버섯은 탄수화물, 단백질, 지질, 무기질, 비타민 등이 풍부하고, β-글루칸(β-glucan)을 포함하는 생리 활성 물질이 다량으로 함유되어 있어 오랫동안 식용 및 약용 소재로 이용되고 있다(Wani, B.A., et al., 2010; Yu, H.E., et al., 2006). 식용 및 약용 버섯은 항암(Kidd, P.M., 2000; Lee, Y.S., et al., 2006), 콜레스테롤 저하(Caz, V., et al., 2015; Khatun, K. et al., 2007), 혈당 강하(Khatun, K. et al., 2007), 감염 예방(Padmavathy, M., et al., 2014) 등의 효능이 보고되어 다양한 기능성 소재로 활용되고 있으며, 최근 경제발전에 의한 식생활 형태 변화, 환경오염 및 스트레스 증가 등에 의한 만성 질환이 증가하고, 이에 따른 인간의 삶의 질 향상에 대한 욕구 증가로 버섯류 또한 중요한 건강식품 또는 약용식품으로서 선호도가 증가하고 있다.
현재에는 버섯의 성분 및 생리활성 기작에 대한 규명으로 상당 부분이 과학적으로 증명되고 있어 버섯의 인공재배 방법 개발, 대량 증식법 개발, 신규 버섯 발굴, 기능성 탐색 등의 연구가 필요시 되고 있다. 또한, 약용버섯의 경우 대다수가 단단한 목질형 버섯으로, 목질형 버섯은 성장속도가 느려 성체가 되기까지 오랜 시간이 소요된다. 따라서 목질형의 버섯은 배양과 재배기술을 확보하는데 많은 노력과 기술이 필요하며, 특히, 특정 기능성 성분만을 선택적으로 증감시키기 위해서는 고도의 유도 배양기술과 수많은 반복 실험이 필요하다.
버섯은 균사체(mycellium)와 자실체(fruit body)로 분류할 수 있다. 자실체는 포자를 만드는 영양체를 말하며, 흔히 버섯이라고 부르는 부분이다. 균사체는 균사가 영양분을 섭취하기 위해 계속 뻗어나가는 과정에서 균사들끼리 얽혀서 형성된다. 버섯의 균사체는 자실체와 마찬가지로 여러 가지 유용한 물질을 함유하고 있으며, 특히 버섯 자실체와는 달리 안정적으로 용기 내 단기배양 및 생산이 가능하다는 장점이 있다.

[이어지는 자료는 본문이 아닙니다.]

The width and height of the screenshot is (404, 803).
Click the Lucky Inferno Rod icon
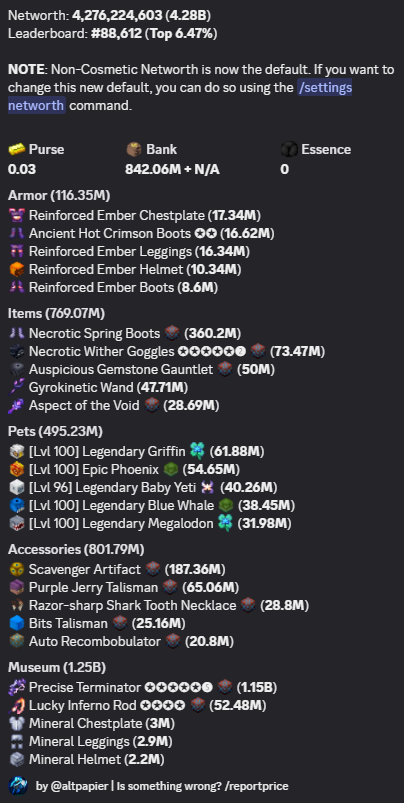coord(16,706)
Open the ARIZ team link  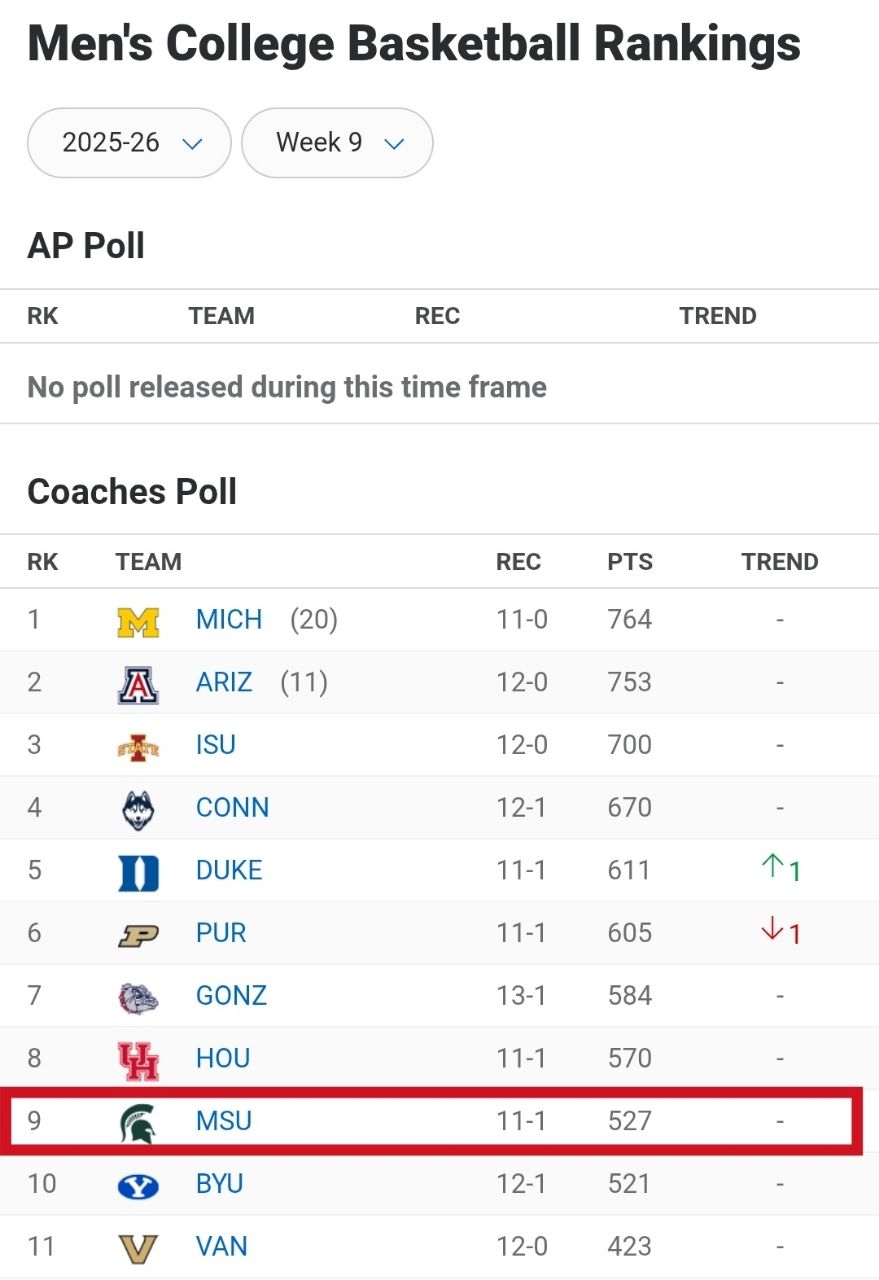click(x=224, y=683)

최근 대부분의 버섯 종균은 액체 배지에 함유된 영양성분을 이용한 생물 전환을 통해 다양한 생리활성물질을 포함하는 균사체 배양이 가능하게 되었다(Tang, Y.J., et al., 2007). 버섯 균사체의 액체 배양은 버섯 생활환 중 영양세대인 균사체를 액체 배양 방법으로 증식시키는 것이다. 균사체 배양용 액체 배지는 배지 내에 균사체가 생장할 수 있는 포도당, 전분 등의 탄소원과 각종 무기질 형태의 질소원, 유기질 형태의 복합질소원과 무기염류 및 미량원소, 비타민 등을 함유하고 있다. 버섯 균사체는 배지 조성, 배양 조건 또는 버섯 균사체 종류에 따라 그 배양 특성이 다르므로 균사체의 액체 배양 효율을 증진시키기 위해서는 버섯별로 적합한 배양 조건이 구명되어야 한다. 또한, 버섯 균사체를 포함한 액체 배양물은 배지의 영양 성분 조성과 배양 조건에 따라 항암 및 항산화 등의 활성을 가지는 다양한 대사산물을 얻을 수 있다(이위영, et al., 2008).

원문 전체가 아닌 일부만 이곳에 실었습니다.